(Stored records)
§ §
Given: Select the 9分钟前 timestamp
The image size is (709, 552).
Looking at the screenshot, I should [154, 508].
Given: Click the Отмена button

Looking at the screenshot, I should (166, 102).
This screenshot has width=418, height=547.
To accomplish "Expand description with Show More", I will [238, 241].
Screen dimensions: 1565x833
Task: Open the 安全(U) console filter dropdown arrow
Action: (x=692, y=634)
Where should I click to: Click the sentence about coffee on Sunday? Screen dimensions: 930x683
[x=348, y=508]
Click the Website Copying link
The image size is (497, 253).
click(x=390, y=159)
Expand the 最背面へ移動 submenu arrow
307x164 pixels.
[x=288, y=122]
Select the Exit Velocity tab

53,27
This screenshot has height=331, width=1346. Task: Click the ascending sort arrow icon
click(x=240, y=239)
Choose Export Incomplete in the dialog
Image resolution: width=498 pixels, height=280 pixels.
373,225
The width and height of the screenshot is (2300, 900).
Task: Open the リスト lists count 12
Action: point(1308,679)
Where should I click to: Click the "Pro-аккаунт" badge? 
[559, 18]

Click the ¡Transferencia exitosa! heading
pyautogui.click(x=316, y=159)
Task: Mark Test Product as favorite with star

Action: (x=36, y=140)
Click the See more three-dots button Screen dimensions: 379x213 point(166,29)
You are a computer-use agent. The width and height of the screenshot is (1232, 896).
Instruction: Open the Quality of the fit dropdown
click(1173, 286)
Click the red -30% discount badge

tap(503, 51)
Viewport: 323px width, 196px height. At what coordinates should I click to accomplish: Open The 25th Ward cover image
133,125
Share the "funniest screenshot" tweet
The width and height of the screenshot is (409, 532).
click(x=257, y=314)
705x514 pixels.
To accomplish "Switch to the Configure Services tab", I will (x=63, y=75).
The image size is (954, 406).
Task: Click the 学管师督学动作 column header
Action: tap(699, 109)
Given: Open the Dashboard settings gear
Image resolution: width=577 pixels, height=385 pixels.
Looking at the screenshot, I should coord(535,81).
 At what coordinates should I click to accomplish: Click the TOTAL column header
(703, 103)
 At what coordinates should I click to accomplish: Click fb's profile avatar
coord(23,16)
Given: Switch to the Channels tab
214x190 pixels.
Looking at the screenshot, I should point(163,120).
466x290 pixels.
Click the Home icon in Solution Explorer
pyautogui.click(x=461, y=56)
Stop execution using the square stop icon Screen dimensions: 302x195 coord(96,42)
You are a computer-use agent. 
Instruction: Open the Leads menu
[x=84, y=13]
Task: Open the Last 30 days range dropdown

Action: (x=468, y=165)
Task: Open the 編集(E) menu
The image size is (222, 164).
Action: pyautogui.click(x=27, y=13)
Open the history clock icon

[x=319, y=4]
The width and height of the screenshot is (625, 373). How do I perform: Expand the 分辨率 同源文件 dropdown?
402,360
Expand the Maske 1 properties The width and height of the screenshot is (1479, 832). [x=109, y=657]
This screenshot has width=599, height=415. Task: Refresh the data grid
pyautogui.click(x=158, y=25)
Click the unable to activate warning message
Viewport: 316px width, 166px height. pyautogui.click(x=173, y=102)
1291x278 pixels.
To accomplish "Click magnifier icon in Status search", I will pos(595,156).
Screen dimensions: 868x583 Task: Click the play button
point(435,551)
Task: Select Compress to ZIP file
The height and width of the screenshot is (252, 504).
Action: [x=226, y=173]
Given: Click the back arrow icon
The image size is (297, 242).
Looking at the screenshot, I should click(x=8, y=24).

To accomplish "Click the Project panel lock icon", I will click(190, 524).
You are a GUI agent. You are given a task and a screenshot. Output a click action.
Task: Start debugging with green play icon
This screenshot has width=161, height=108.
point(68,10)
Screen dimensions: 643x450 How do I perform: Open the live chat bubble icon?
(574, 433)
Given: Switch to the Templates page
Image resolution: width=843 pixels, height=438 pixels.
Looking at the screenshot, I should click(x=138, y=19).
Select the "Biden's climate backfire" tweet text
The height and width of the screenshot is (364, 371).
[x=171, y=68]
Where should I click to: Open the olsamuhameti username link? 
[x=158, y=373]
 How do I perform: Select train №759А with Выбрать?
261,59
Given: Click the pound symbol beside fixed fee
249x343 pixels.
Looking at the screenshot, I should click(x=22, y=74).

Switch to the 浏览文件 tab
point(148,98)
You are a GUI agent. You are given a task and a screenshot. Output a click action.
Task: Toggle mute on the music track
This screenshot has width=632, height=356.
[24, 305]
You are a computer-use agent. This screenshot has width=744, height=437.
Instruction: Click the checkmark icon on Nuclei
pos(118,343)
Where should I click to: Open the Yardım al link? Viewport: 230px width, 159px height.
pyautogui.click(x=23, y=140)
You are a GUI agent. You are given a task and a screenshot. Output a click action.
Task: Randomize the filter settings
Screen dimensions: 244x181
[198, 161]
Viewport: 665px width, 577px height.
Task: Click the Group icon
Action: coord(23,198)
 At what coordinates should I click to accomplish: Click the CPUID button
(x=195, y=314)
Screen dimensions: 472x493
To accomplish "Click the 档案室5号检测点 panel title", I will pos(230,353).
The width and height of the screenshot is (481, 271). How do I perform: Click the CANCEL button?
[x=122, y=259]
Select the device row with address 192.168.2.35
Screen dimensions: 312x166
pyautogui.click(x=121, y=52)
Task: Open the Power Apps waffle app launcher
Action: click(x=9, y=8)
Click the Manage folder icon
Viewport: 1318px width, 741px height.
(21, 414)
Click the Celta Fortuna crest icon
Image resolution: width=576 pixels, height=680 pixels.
§ §
TASK ITEM: All that belongs in the answer is the run of lines above from the line containing "249x343 pixels." through the line containing "Screen dimensions: 472x493", exactly as written.

RESPONSE AREA:
249x343 pixels.
Looking at the screenshot, I should click(x=22, y=74).

Switch to the 浏览文件 tab
point(148,98)
You are a GUI agent. You are given a task and a screenshot. Output a click action.
Task: Toggle mute on the music track
This screenshot has width=632, height=356.
[24, 305]
You are a computer-use agent. This screenshot has width=744, height=437.
Instruction: Click the checkmark icon on Nuclei
pos(118,343)
Where should I click to: Open the Yardım al link? Viewport: 230px width, 159px height.
pyautogui.click(x=23, y=140)
You are a GUI agent. You are given a task and a screenshot. Output a click action.
Task: Randomize the filter settings
Screen dimensions: 244x181
[198, 161]
Viewport: 665px width, 577px height.
Task: Click the Group icon
Action: coord(23,198)
 At what coordinates should I click to accomplish: Click the CPUID button
(x=195, y=314)
Screen dimensions: 472x493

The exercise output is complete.